● What needs to be done: Render the data below as a Markdown table with two columns, n for the row number and Line for the text of each line, skipping any blank lines.

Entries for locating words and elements
-.-.-
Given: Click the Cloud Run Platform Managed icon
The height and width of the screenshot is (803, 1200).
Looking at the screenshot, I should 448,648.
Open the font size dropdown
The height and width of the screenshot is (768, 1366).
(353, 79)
-.-.-
● Task result:
| n | Line |
|---|---|
| 1 | Given: Click the Cloud Run Platform Managed icon |
| 2 | The height and width of the screenshot is (803, 1200). |
| 3 | Looking at the screenshot, I should 448,648. |
| 4 | Open the font size dropdown |
| 5 | The height and width of the screenshot is (768, 1366). |
| 6 | (353, 79) |